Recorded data
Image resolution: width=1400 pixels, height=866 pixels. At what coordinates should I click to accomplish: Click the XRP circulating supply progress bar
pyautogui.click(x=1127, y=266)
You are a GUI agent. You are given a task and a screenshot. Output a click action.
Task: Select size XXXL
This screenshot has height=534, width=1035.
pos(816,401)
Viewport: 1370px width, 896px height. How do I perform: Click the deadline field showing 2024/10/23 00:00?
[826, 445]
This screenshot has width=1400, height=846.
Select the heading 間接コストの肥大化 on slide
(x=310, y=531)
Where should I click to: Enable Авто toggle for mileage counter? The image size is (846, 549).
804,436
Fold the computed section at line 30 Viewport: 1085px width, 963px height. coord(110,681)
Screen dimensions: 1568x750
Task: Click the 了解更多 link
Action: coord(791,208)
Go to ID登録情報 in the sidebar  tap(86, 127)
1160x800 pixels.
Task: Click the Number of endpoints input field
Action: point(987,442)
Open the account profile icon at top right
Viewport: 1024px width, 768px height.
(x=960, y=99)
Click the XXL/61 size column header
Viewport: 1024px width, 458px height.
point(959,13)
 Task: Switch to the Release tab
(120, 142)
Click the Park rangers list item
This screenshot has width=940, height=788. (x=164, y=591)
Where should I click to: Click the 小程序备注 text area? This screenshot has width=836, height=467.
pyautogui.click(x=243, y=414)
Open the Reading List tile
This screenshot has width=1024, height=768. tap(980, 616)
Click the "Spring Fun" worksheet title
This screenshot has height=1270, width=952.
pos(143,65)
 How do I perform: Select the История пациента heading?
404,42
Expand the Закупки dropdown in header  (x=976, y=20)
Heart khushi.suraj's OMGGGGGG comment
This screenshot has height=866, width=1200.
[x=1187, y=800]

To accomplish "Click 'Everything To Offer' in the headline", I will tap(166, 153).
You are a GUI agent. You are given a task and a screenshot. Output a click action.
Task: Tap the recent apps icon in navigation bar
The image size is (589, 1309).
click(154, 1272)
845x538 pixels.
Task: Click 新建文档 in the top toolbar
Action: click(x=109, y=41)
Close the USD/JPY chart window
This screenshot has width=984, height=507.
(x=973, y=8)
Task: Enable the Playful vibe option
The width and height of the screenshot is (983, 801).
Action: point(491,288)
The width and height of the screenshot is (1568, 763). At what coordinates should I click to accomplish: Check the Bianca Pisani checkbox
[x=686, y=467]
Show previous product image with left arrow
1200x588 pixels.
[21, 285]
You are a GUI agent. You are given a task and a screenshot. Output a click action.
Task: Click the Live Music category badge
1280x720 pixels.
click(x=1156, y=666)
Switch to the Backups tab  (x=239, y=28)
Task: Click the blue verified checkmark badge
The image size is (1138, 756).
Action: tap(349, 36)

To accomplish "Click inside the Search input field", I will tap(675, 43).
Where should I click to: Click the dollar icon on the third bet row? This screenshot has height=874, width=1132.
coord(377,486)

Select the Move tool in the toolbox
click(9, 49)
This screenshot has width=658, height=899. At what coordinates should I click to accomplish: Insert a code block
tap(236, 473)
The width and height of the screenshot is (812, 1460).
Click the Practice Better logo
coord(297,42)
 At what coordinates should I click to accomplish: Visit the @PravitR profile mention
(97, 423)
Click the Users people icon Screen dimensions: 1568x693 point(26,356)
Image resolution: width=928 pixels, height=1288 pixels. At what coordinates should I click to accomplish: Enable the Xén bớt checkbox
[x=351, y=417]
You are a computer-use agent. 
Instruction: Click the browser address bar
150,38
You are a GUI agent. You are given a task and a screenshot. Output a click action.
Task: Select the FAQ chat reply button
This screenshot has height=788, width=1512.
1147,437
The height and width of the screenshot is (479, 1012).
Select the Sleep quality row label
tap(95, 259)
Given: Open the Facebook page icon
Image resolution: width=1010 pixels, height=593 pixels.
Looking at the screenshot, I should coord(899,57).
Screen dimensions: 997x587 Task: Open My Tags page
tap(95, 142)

**Your assignment**
Which lines above run from the one containing "This screenshot has height=534, width=1035." to the one containing "Open the account profile icon at top right"? Give them again exactly, both ends included.

**Task response**
This screenshot has height=534, width=1035.
pos(816,401)
Viewport: 1370px width, 896px height. How do I perform: Click the deadline field showing 2024/10/23 00:00?
[826, 445]
This screenshot has width=1400, height=846.
Select the heading 間接コストの肥大化 on slide
(x=310, y=531)
Where should I click to: Enable Авто toggle for mileage counter? The image size is (846, 549).
804,436
Fold the computed section at line 30 Viewport: 1085px width, 963px height. coord(110,681)
Screen dimensions: 1568x750
Task: Click the 了解更多 link
Action: coord(791,208)
Go to ID登録情報 in the sidebar  tap(86, 127)
1160x800 pixels.
Task: Click the Number of endpoints input field
Action: point(987,442)
Open the account profile icon at top right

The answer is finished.